At Trinity College last night, Joe Stiglitz repeated his criticism of NAMA. The Irish Times reports:
He said Nama is likely to “burden this generation for 25-50 years or more. I am very uncomfortable with a government with such a minority support making such a decision.”
He said the view there is no alternative is “just wrong”.
“There is an alternative. Play by the rules of capitalism – if you can’t pay back your debt, shareholders and bondholders lose. If the Government puts in money, it needs to get control commensurate with the money put in. It also should get a return proportionate to the risk involved – in this case, it’s a big risk.”
The Minister for Finance has responded to Stiglitz’s criticisms. According to Bloomberg:
Lenihan pointed to the U.S. as an example of a rescue package that was attacked before succeeding.
“I simply do not accept his analysis,” Lenihan said. “As far as Professor Stiglitz is concerned, he made the same criticism of the U.S. bank package, which is now proved to be a tremendous success.”
Of course, the US TARP bank package, which Minister Lenihan is referring to as a tremendous success, started life like NAMA as a plan to overpay for troubled assets but was changed to become a plan in which the US government made equity investments in the leading financial institutions.

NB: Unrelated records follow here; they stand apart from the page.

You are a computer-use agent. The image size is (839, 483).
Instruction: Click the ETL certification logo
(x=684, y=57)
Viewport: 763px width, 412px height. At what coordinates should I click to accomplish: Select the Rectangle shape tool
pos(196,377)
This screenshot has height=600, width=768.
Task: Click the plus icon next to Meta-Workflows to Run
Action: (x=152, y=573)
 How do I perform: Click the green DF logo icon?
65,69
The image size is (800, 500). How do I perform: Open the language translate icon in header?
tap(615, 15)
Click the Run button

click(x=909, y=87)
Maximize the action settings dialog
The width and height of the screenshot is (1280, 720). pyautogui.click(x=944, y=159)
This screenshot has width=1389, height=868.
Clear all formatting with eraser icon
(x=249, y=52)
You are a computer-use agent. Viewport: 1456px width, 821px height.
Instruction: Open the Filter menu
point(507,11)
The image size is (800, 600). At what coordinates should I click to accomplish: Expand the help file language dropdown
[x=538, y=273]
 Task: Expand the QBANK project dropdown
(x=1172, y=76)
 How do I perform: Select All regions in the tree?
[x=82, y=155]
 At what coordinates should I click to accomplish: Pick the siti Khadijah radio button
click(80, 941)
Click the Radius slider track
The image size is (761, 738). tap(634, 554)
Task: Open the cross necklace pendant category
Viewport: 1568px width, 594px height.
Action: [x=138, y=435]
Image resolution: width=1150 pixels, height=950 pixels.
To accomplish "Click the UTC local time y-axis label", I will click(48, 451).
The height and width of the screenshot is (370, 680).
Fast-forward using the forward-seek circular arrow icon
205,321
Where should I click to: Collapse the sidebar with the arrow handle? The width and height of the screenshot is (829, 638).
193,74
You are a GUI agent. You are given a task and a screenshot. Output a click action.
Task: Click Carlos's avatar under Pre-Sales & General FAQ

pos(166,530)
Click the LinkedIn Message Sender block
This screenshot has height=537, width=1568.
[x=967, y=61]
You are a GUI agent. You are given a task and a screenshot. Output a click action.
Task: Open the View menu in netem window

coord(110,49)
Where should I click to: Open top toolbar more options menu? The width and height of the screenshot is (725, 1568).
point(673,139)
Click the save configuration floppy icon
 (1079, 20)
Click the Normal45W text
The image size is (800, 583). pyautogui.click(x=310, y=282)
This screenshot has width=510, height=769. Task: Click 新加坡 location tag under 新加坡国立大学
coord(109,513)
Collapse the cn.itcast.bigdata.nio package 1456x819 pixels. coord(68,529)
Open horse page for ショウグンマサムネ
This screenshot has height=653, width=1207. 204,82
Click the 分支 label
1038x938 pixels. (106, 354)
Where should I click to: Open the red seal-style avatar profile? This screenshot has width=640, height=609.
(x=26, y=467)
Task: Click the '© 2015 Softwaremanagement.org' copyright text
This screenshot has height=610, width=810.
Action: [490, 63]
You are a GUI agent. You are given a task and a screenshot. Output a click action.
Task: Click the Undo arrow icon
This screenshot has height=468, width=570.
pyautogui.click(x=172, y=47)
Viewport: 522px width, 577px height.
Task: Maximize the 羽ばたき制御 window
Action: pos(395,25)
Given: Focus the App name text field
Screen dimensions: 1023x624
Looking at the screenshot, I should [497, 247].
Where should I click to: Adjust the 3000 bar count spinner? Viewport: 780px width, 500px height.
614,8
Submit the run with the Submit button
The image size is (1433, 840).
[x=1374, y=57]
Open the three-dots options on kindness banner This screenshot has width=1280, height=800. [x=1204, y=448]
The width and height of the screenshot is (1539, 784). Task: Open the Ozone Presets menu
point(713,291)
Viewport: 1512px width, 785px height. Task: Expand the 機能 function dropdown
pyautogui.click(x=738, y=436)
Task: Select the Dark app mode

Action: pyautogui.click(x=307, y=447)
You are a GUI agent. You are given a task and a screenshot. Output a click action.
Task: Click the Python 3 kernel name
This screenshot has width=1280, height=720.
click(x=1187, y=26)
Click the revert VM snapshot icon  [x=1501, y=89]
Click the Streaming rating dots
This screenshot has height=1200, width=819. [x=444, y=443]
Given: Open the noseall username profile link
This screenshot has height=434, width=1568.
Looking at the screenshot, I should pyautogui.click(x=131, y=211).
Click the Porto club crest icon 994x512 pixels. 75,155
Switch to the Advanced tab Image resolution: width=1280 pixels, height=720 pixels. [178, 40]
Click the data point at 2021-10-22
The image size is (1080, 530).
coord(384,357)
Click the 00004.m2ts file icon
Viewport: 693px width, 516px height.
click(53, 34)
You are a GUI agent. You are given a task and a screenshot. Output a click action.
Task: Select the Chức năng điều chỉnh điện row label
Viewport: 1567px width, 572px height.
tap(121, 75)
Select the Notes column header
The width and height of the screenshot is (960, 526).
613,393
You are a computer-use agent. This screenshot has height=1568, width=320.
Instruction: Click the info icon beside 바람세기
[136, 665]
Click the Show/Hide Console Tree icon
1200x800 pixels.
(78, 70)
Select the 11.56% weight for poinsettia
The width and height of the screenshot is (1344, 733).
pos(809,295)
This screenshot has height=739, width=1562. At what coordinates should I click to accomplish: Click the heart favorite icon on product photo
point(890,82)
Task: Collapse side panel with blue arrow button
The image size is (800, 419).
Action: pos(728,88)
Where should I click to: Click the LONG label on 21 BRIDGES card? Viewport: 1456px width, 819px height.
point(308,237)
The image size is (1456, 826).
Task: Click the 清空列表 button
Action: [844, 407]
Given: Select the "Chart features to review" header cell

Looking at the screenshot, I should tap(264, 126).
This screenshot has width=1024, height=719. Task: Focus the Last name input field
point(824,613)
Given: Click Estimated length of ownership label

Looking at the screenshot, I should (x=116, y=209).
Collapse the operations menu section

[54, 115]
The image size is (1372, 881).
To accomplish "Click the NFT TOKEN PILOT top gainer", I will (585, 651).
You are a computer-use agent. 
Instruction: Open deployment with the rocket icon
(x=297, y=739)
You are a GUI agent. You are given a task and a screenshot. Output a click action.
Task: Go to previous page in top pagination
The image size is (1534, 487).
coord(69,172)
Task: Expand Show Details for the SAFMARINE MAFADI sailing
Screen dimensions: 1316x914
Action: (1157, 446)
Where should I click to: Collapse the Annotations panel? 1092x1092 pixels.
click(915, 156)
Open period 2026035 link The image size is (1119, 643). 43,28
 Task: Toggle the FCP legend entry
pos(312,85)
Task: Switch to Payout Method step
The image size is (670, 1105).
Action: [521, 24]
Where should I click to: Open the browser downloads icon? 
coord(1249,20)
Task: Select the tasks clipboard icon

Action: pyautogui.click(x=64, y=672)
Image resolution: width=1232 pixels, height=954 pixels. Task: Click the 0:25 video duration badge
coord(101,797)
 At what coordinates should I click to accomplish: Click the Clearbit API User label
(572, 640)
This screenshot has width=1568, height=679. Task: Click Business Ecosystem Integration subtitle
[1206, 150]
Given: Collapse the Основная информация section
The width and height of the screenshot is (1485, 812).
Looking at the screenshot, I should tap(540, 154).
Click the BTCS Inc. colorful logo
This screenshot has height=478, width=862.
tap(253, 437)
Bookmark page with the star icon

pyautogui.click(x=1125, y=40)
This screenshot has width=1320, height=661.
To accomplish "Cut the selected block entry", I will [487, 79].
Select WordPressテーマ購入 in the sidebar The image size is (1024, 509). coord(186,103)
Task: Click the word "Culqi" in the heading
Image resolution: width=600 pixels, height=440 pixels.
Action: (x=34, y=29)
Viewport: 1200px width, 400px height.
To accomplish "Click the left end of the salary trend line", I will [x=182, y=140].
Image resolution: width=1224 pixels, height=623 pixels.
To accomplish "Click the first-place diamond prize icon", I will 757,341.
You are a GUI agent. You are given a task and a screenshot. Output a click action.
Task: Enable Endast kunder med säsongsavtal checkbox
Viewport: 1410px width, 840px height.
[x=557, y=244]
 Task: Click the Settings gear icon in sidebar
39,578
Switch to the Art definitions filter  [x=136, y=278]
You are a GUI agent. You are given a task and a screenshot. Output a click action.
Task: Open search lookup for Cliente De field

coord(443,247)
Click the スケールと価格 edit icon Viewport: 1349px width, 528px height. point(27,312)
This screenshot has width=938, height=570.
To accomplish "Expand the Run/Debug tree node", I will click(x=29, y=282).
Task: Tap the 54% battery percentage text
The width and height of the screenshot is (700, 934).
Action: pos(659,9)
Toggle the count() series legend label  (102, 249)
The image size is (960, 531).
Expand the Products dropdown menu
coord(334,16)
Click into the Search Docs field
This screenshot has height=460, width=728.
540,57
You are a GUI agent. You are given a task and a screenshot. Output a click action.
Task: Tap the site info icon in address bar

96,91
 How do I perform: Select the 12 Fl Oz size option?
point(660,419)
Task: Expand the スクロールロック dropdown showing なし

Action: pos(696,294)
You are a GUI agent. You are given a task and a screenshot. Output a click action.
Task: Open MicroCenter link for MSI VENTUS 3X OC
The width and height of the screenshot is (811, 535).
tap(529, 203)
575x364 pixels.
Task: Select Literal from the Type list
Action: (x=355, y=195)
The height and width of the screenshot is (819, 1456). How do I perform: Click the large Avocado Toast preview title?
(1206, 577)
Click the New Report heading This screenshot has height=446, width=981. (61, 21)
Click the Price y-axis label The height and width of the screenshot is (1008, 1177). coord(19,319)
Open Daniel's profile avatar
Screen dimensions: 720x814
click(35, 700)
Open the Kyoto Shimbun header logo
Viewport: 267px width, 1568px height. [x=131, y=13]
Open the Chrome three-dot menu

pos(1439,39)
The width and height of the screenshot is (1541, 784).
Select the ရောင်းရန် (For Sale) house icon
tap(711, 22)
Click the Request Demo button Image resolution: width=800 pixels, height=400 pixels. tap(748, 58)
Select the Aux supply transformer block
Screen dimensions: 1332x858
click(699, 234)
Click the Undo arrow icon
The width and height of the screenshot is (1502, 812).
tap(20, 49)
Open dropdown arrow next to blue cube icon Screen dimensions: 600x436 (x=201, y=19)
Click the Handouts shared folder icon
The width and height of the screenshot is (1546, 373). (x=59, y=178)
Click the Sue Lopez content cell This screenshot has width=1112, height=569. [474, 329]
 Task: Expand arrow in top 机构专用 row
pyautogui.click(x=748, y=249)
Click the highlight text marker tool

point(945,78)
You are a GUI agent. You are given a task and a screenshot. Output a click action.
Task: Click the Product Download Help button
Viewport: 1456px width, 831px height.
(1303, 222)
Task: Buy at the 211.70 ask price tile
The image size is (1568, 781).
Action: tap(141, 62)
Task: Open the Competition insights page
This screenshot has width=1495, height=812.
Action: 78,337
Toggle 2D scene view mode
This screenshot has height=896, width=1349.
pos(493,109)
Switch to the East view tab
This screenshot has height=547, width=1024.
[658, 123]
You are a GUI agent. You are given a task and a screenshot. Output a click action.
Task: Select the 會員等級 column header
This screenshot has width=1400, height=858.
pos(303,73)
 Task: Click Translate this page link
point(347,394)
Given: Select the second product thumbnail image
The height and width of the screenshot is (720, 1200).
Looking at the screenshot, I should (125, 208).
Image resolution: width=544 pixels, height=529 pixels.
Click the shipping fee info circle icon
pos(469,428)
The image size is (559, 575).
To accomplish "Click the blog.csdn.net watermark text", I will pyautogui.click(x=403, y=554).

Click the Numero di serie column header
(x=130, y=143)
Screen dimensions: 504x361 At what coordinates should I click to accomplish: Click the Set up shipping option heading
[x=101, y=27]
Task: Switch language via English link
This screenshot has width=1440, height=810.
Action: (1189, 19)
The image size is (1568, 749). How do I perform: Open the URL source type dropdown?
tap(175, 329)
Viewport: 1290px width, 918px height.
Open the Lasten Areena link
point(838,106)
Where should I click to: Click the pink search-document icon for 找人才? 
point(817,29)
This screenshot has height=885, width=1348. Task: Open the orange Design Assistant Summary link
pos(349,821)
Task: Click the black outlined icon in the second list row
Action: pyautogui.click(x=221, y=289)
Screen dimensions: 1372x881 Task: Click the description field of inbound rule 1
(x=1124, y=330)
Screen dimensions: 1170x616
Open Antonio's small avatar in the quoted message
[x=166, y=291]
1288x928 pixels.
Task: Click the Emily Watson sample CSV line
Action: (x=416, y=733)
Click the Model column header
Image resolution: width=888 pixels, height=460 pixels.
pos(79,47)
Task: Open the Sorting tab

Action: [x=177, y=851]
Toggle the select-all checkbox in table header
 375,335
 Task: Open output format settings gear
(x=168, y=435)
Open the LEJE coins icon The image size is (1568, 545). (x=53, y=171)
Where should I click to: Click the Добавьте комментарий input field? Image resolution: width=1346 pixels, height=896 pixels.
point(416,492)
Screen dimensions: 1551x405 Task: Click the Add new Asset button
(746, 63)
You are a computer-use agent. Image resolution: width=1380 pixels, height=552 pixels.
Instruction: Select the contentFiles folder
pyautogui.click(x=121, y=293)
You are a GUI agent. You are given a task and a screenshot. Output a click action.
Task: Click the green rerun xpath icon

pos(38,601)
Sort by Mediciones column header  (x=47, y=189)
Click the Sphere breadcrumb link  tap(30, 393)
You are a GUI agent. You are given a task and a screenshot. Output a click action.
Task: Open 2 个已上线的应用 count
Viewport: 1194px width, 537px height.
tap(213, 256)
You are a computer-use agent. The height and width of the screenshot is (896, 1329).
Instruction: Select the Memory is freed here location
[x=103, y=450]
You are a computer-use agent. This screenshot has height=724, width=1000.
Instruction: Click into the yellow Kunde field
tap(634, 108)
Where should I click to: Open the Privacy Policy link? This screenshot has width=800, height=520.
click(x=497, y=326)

Stiglitz has argued that the terms of the TARP equity investments were insufficiently generous to the US taxpayer—see here for a report from TARP’s Congressional Oversight Panel which endorses this viewpoint. It would be misleading, however, to characterise the Stiglitz’s criticisms of TARP as being directly related to his views on NAMA. On this issue, see here for an interview with Joe from Feburary in which, among other things, he discusses proposals then being floated for the US government to purchase bad assets—he characterises Paulson’s orginal TARP plan as “cash for trash”.